What you seem to be defining as naturalism is what I've understood as monism: there is one kind of reality. Naturalism, as I understand it, is the belief that our space-time continuum — the physical phenomena and laws that we know in this world, as they are in location and sequence — are the extent of existence. If physics is the same in every logically possible world — that it's like physical copies of this universe with all logically possible outcomes in location and sequence — then I think we're equivocating logical and physical possibility. It is conceivable there are other worlds that have the same physics as ours, but a different space-time, like a set of mirrors of how things in our own world could have been. My understanding is that what constitutes nature in our world, the physical matter and laws, could logically be entirely different in other worlds. In that case, what is natural there is not natural here.

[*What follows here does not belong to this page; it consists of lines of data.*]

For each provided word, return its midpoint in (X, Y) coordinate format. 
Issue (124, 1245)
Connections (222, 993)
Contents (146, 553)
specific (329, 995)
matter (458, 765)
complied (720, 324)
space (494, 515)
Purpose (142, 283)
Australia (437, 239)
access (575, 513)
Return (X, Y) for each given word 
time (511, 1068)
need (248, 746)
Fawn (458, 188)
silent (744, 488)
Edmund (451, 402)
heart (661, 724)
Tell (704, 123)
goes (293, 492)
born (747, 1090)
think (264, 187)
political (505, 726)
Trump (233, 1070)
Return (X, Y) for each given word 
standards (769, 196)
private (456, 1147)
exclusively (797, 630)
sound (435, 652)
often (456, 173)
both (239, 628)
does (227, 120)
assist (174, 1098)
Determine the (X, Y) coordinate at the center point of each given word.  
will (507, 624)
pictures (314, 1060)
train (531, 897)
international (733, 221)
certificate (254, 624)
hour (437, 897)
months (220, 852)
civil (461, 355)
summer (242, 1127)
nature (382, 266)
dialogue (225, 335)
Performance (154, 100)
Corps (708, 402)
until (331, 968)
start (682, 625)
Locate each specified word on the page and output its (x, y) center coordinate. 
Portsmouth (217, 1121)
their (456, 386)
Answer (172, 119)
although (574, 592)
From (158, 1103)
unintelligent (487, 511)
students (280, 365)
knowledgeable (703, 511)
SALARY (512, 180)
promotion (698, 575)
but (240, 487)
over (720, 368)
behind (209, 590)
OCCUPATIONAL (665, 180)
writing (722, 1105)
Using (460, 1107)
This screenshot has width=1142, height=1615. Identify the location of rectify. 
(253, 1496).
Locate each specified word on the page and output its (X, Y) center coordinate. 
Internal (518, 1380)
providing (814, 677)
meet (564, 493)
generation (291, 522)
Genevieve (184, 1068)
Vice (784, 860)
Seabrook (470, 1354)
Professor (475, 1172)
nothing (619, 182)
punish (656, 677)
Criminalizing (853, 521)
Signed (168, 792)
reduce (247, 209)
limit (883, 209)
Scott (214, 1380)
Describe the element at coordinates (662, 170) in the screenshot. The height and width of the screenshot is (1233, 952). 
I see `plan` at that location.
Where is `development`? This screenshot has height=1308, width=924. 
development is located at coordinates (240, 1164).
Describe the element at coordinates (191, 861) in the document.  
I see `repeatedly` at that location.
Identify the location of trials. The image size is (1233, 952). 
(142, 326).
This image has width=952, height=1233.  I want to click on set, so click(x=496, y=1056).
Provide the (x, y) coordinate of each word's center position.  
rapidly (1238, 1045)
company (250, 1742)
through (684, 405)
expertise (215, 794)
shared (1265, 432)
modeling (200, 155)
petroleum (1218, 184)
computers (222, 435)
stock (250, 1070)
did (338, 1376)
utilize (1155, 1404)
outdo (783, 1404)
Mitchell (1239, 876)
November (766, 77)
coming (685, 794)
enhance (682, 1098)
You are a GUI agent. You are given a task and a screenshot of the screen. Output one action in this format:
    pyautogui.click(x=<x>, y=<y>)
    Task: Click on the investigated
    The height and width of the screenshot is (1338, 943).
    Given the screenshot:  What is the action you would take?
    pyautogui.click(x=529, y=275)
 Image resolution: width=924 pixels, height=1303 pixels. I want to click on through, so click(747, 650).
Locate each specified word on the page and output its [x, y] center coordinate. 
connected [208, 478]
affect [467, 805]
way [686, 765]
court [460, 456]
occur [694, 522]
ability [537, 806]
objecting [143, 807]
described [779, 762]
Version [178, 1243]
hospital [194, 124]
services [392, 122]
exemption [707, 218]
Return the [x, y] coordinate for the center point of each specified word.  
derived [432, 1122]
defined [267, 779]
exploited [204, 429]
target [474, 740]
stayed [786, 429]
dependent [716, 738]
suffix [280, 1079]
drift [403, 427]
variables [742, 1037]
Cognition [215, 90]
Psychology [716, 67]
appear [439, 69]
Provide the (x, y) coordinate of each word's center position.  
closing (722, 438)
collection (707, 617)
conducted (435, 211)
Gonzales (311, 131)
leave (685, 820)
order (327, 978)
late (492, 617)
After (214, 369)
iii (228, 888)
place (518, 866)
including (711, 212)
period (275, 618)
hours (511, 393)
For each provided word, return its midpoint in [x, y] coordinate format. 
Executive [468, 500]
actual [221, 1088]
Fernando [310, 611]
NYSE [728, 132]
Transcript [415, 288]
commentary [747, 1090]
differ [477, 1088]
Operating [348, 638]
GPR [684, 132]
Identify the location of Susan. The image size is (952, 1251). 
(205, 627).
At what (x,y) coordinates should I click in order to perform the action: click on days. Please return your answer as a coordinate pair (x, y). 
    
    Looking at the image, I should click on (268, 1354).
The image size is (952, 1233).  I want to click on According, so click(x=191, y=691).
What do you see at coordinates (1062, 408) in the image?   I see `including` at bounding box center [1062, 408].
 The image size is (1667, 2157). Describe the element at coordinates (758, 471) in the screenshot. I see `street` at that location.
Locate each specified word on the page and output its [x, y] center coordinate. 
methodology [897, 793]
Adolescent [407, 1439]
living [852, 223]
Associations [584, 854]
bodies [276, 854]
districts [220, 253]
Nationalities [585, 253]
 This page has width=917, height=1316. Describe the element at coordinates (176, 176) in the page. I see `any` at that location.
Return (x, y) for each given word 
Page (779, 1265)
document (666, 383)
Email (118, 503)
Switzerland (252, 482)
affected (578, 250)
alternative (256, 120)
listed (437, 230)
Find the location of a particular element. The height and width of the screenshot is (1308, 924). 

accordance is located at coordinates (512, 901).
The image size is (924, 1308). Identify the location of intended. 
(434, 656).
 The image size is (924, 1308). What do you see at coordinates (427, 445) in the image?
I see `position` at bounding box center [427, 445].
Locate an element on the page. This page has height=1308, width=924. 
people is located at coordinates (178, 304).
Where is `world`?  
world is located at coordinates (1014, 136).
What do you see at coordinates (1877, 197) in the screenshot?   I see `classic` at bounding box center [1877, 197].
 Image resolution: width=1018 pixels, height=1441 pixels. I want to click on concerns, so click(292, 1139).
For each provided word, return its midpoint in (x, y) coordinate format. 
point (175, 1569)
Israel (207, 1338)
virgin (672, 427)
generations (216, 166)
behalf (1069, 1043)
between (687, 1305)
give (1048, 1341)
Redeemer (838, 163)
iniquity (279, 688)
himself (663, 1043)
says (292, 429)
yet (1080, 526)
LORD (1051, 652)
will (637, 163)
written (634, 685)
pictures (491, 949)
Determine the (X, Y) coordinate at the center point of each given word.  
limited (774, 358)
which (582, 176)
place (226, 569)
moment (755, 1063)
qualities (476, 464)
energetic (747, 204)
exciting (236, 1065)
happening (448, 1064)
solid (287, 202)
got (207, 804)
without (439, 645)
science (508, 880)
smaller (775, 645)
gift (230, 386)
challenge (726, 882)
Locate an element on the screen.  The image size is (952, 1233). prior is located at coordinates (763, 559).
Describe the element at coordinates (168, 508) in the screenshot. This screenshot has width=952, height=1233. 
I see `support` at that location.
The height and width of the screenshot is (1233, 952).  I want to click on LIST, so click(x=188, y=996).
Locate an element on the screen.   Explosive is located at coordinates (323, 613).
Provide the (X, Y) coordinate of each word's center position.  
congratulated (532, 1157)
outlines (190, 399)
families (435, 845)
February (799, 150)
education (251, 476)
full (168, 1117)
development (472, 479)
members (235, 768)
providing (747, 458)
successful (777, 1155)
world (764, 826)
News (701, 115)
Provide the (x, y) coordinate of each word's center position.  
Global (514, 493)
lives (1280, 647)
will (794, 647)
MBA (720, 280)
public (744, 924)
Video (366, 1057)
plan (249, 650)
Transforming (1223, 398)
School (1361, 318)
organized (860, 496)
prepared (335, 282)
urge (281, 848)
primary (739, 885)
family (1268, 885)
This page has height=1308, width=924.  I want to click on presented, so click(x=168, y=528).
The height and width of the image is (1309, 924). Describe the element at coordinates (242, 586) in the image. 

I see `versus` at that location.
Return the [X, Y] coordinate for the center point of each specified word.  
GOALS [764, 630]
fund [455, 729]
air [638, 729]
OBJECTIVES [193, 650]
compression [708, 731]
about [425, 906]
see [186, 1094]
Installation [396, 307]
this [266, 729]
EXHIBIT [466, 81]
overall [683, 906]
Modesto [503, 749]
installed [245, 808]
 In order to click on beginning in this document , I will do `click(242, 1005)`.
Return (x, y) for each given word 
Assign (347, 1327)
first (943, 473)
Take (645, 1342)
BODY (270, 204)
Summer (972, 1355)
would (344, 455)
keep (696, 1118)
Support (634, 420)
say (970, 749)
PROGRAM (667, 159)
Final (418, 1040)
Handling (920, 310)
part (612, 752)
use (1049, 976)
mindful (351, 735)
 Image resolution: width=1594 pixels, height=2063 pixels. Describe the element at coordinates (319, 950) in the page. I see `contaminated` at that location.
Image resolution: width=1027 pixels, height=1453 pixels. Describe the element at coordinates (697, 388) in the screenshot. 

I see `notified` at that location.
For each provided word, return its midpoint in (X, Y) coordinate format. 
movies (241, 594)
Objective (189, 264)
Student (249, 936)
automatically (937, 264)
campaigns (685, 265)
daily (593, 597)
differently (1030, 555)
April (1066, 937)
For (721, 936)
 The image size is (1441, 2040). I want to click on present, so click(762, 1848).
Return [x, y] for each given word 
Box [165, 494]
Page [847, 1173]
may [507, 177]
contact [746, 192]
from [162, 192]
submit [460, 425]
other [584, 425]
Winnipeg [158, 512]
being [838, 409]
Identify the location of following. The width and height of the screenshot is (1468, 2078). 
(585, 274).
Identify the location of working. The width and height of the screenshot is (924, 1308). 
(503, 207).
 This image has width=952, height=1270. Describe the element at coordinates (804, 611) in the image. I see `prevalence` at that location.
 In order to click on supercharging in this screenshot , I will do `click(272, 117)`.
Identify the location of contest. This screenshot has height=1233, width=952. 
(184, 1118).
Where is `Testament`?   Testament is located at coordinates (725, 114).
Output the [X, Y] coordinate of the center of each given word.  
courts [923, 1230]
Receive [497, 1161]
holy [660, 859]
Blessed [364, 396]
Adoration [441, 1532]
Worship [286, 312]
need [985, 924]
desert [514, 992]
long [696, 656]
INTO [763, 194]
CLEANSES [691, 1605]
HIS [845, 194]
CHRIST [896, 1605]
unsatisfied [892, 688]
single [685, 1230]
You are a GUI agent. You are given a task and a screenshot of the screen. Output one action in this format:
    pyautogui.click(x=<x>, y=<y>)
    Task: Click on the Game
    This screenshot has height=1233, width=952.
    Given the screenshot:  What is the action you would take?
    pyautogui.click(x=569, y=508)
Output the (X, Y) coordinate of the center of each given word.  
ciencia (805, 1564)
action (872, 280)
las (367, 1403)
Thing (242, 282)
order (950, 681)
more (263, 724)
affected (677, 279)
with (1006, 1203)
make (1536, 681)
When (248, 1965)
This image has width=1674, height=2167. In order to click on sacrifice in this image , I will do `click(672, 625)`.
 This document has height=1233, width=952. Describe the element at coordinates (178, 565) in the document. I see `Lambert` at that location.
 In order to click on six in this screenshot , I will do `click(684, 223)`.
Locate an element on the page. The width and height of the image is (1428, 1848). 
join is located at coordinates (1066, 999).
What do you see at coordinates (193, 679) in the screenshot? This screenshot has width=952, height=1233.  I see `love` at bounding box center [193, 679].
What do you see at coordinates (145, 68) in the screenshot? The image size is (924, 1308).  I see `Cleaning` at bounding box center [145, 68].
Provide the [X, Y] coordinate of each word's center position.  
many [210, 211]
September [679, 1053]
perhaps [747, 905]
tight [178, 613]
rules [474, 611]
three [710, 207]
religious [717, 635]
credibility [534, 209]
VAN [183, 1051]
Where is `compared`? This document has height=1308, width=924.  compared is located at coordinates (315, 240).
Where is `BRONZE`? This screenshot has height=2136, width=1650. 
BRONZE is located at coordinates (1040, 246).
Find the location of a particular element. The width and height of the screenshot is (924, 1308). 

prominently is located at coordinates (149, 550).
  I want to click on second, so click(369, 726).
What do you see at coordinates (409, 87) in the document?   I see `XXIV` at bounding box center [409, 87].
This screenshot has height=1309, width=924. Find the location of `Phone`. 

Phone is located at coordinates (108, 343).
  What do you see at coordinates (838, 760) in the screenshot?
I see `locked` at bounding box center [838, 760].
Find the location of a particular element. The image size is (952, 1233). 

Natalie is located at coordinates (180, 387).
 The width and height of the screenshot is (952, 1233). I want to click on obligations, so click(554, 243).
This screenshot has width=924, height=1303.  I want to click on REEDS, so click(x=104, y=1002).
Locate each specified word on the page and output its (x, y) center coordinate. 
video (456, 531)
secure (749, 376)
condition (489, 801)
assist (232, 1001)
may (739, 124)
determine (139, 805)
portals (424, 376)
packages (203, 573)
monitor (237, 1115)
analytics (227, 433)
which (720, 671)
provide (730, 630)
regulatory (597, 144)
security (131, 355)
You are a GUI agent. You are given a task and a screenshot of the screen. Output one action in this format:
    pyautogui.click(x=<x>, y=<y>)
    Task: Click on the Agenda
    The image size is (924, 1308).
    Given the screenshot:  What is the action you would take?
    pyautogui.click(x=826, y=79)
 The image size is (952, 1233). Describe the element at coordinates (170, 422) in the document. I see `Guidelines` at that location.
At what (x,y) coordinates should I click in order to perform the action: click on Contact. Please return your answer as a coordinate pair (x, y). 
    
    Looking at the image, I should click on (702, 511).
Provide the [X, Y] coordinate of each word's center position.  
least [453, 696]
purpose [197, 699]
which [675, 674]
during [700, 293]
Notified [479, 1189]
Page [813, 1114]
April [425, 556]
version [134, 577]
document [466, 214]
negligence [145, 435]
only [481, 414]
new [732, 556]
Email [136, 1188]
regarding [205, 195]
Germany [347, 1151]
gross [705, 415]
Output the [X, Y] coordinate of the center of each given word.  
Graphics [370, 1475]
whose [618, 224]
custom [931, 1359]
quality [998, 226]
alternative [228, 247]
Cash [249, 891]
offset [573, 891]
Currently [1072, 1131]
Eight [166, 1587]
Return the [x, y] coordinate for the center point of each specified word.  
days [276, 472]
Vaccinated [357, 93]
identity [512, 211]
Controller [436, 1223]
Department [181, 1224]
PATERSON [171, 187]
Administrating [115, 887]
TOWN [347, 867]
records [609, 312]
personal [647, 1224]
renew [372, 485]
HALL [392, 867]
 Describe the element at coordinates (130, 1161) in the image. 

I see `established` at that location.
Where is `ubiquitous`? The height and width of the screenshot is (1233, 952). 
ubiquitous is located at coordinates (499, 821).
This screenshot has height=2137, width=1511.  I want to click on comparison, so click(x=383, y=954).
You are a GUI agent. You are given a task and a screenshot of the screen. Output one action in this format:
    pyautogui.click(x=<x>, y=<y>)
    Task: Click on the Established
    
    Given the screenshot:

(October 2, 2019 at 6:13 am)Gae Bolga Wrote: Its not inserting a god, but inserting a god!Not inserting a god into nature, no.
Honestly, lol......?
Quote:You'd be pretty disappointed if the missing content of naturalism was chi, lol.Like taoism? I don't think deism makes a claim about what the missing content is — that would be gnosticism — but only that nature is missing an explanation if it's all there is (a brute fact). God is the word to describe the missing content because it connotes a cause of nature, rather than a cause within nature. It also leaves room for the idea of purpose, as in final cause, in the Aristotelian sense. https://plato.stanford.edu/entries/arist...#FinCauDef
Quote:Stop with this "we don't know stuff" nonsense. Demonstrate that you know anything. Shit or get off the pot. That's a reasonable request, right? I've long wondered why people have such trouble with the notion of nature as metaphysically ultimate. Especially the faithful. Everything we point to as a reason for gods super-duperness is, ultimately, some facet of the natural universe. You'd think that rubbing those two sticks together all these years would have started a fire by now, but no.It's not nonsense, it's honesty. How do we know anything? We have generally agreed it's by observation and reasoning. We can go around in circles about justification, but we can know whether something is without knowing what it is. Dark matter is a natural example of this within our universe: we can know there is something else there, but we don't know what, yet. Either that, or we have to question and rearrange basic understanding of our physical knowledge. Even that ability to adjust conceptions of nature demonstrates the metaphysical contingency of natural existence.